● Provided records

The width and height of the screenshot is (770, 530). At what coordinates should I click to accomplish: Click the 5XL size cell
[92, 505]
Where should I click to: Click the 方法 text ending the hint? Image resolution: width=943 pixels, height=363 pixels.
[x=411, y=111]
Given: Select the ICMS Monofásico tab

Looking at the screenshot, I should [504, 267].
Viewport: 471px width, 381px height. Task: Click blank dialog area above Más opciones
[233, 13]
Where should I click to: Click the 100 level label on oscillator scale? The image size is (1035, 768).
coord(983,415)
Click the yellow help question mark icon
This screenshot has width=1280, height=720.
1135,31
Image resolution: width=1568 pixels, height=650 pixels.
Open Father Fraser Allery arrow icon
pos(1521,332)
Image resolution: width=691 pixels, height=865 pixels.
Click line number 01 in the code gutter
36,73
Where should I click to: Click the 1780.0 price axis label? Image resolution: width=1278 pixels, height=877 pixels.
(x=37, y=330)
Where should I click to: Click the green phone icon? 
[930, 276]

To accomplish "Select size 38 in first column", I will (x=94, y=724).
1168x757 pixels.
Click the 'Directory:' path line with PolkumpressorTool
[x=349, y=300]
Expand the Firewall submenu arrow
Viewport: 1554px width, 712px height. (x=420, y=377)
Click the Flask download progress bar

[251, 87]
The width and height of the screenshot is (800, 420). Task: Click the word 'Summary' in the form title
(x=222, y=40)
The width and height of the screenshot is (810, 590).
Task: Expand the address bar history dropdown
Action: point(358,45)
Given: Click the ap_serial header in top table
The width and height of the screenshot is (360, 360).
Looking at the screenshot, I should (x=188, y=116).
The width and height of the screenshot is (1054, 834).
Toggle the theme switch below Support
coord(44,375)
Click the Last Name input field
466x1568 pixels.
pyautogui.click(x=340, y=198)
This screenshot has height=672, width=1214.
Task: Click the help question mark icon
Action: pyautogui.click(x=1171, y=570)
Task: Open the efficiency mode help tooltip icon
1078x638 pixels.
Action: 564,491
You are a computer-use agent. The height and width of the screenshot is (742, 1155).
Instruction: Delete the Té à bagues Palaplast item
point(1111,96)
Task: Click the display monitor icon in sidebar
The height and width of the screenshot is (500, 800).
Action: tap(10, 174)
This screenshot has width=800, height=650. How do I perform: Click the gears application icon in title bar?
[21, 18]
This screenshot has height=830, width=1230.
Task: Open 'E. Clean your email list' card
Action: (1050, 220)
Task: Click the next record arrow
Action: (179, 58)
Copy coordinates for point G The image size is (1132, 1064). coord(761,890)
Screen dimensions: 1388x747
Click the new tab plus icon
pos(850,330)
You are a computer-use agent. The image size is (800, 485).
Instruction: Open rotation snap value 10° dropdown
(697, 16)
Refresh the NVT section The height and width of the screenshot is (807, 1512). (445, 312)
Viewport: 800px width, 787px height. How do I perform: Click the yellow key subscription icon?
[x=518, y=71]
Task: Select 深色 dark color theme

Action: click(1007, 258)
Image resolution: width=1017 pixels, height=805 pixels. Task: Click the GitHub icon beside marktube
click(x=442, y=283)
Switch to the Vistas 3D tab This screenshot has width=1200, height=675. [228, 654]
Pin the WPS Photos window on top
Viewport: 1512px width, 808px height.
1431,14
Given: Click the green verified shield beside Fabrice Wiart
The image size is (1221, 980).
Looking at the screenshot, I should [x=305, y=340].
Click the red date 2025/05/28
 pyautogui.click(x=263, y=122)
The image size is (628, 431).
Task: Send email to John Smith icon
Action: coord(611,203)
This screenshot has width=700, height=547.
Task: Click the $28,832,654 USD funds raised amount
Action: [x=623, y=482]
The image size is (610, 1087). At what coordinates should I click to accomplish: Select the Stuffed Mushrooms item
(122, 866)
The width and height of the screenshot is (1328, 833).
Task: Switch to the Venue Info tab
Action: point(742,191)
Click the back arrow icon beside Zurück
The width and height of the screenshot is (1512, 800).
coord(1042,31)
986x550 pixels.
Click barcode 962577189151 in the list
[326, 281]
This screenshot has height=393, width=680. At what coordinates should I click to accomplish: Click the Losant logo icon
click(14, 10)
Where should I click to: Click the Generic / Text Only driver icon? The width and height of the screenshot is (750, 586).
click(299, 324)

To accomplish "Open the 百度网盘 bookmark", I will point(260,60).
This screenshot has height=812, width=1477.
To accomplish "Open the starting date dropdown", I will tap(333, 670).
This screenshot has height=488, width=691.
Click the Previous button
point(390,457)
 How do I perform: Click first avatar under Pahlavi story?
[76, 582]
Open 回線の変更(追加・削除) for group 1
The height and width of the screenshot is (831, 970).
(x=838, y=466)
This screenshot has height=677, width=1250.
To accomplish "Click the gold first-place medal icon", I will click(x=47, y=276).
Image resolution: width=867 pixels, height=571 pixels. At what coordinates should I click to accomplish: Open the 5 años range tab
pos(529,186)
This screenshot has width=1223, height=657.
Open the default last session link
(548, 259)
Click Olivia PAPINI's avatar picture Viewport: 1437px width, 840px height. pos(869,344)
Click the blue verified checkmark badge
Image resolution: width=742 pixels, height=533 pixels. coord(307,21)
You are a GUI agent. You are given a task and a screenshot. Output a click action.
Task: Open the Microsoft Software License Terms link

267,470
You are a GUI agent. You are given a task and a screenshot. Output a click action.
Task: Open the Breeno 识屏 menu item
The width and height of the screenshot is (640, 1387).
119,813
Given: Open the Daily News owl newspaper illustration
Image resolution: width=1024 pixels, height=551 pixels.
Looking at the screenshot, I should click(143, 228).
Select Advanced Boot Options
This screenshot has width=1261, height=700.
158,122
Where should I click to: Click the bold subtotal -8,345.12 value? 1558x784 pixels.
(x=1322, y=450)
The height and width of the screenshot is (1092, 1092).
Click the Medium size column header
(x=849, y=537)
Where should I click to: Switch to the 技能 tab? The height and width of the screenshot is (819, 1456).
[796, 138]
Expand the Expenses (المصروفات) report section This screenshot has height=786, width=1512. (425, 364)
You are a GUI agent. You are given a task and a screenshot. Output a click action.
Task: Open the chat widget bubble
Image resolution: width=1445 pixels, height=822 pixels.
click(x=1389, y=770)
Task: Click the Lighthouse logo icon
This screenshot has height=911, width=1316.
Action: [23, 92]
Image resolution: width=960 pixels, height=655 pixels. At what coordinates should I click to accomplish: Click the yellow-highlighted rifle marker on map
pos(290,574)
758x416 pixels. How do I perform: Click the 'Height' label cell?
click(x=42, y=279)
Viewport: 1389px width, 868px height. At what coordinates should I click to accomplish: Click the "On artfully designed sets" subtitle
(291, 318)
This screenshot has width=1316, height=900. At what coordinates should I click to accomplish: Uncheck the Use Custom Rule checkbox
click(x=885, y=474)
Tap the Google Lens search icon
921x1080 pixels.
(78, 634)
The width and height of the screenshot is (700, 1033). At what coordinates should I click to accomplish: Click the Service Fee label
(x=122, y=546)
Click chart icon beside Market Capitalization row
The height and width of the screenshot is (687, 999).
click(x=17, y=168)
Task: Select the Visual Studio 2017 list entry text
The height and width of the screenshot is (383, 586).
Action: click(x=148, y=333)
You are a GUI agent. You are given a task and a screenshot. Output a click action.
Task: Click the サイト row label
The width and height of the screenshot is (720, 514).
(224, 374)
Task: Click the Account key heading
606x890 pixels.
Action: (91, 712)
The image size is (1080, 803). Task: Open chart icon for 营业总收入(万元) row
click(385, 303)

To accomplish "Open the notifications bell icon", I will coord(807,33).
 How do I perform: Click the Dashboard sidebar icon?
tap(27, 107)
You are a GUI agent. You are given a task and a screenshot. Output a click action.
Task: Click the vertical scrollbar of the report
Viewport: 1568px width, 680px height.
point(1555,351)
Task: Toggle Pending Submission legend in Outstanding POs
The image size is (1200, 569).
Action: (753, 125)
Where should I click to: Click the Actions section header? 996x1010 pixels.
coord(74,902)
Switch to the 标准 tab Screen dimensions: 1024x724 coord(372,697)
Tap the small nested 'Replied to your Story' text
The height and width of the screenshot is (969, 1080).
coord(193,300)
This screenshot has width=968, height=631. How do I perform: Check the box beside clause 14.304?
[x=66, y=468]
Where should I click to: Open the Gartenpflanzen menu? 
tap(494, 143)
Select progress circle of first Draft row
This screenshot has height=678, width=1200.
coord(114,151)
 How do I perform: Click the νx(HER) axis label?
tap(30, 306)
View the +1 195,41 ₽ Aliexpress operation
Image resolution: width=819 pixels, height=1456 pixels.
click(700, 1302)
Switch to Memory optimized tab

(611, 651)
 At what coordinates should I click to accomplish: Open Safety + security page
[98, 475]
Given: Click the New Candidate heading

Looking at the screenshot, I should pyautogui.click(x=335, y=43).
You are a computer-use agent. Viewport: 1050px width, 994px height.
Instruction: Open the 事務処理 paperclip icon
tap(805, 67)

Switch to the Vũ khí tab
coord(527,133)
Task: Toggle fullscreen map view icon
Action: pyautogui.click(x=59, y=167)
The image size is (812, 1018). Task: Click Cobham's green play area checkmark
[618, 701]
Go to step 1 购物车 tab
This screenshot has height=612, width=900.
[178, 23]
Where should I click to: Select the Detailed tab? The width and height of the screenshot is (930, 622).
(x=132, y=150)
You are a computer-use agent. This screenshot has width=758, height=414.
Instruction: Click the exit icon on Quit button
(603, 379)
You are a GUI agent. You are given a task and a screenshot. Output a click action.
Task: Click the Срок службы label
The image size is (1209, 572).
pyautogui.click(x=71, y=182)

● Exercise requirements
Locate the lines above that contain "will" and copy them.

● Response
To accomplish "Select size 38 in first column", I will (x=94, y=724).
To accomplish "Open the 百度网盘 bookmark", I will point(260,60).
To accomplish "Open the starting date dropdown", I will tap(333, 670).
To accomplish "Click the gold first-place medal icon", I will click(x=47, y=276).
To accomplish "Open the notifications bell icon", I will coord(807,33).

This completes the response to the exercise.